• WHAT TO DO:
a) In the abstract on diabetes and total knee arthroplasty, which database did the retrospective cohort study use?
b) Set down the part of the abstract on diabetes and total knee arthroplasty starting with "Comparison of Perioperative" and going on through "events after TKA.".
c) Extend the abstract on diabetes and total knee arthroplasty past its final sentence.
DOCUMENT EXTRACT START
The Journal of Arthroplasty, Volume 32, Issue 10, 2947 - 2951

Comparison of Perioperative Adverse Event Rates After Total Knee Arthroplasty in Patients With Diabetes: Insulin Dependence Makes a Difference

Webb, Matthew L. et al.


Total knee arthroplasty (TKA) is an effective treatment option for patients with advanced osteoarthritis and has become one of the most frequently performed orthopedic procedures. With the increasing prevalence of diabetes mellitus (DM), the burden of its sequela and associated surgical complications has also increased. For these reasons, it is important to understand the association between DM and the rates of perioperative adverse events after TKA.


A retrospective cohort study was conducted using the American College of Surgeons National Surgical Quality Improvement Program database. Patients who underwent TKA between 2005 and 2014 were identified and characterized as having insulin-dependent DM (IDDM), non–insulin-dependent DM (NIDDM), or not having DM. Multivariate Poisson regression was used to control for demographic and comorbid factors and to assess the relative risks of multiple adverse events in the initial 30 postoperative days.
DOCUMENT EXTRACT END
INFORMATION START
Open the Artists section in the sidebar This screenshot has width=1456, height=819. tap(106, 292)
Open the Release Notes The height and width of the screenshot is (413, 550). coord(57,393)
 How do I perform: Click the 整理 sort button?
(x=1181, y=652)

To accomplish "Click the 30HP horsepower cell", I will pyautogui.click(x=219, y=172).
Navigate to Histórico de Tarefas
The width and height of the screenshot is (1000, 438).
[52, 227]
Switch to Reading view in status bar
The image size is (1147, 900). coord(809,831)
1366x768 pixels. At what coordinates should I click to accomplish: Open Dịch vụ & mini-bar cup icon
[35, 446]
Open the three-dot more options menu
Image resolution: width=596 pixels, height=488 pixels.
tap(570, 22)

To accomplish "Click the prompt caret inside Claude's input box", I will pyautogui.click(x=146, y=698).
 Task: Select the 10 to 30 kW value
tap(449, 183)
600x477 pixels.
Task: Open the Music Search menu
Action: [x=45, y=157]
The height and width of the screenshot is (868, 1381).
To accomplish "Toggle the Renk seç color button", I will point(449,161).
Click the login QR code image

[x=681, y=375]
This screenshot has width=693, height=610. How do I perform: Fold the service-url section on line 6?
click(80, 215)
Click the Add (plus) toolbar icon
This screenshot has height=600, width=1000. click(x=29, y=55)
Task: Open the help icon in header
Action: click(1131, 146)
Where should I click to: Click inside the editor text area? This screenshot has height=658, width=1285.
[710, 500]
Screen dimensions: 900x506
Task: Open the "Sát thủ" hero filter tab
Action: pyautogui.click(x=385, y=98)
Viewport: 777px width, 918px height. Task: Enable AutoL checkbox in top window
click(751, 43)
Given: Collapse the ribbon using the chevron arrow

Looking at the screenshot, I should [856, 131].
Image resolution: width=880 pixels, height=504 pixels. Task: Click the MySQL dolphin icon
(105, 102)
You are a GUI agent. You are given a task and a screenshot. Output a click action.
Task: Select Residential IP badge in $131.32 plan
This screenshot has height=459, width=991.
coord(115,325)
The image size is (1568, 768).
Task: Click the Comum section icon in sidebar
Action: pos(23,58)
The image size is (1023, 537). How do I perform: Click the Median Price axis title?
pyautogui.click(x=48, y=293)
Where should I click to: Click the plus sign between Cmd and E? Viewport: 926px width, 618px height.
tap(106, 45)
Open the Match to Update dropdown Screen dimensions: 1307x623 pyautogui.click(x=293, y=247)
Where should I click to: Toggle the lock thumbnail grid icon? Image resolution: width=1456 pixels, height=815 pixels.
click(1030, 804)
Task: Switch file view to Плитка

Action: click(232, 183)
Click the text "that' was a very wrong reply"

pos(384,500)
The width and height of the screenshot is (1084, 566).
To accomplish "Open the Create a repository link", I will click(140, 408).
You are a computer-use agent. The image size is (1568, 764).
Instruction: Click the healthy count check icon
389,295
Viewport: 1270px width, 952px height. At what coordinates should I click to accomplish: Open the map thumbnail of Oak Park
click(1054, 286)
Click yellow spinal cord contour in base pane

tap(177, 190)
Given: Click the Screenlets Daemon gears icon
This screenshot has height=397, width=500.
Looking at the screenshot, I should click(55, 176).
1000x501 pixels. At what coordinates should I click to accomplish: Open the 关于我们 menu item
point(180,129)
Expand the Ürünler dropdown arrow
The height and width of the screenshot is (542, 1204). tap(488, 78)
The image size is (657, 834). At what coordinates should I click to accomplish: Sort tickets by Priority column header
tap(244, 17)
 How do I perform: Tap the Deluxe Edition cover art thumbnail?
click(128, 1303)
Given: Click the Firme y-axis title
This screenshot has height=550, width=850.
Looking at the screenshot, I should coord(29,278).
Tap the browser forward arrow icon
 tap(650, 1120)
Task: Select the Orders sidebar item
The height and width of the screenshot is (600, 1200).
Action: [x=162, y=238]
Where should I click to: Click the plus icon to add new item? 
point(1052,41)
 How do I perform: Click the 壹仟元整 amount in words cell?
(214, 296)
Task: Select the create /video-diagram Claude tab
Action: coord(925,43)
INFORMATION END
• RESPONSES IN ORDER:
a) The American College of Surgeons National Surgical Quality Improvement Program database.

b)
Comparison of Perioperative Adverse Event Rates After Total Knee Arthroplasty in Patients With Diabetes: Insulin Dependence Makes a Difference

Webb, Matthew L. et al.


Total knee arthroplasty (TKA) is an effective treatment option for patients with advanced osteoarthritis and has become one of the most frequently performed orthopedic procedures. With the increasing prevalence of diabetes mellitus (DM), the burden of its sequela and associated surgical complications has also increased. For these reasons, it is important to understand the association between DM and the rates of perioperative adverse events after TKA.

c)
A total of 114,102 patients who underwent TKA were selected (IDDM = 4881 [4.3%]; NIDDM = 15,367 [13.5%]; and no DM = 93,854 [82.2%]). Patients with NIDDM were found to be at greater risk for 2 of 17 adverse events studied relative to patients without DM. However, patients with IDDM were found to be at greater risk for 12 of 17 adverse events studied relative to patients without DM.


In comparison with patients with NIDDM, patients with IDDM are at greater risk for many more perioperative adverse outcomes relative to patients without DM. These findings have important implications for patient selection, preoperative risk stratification, and postoperative expectations.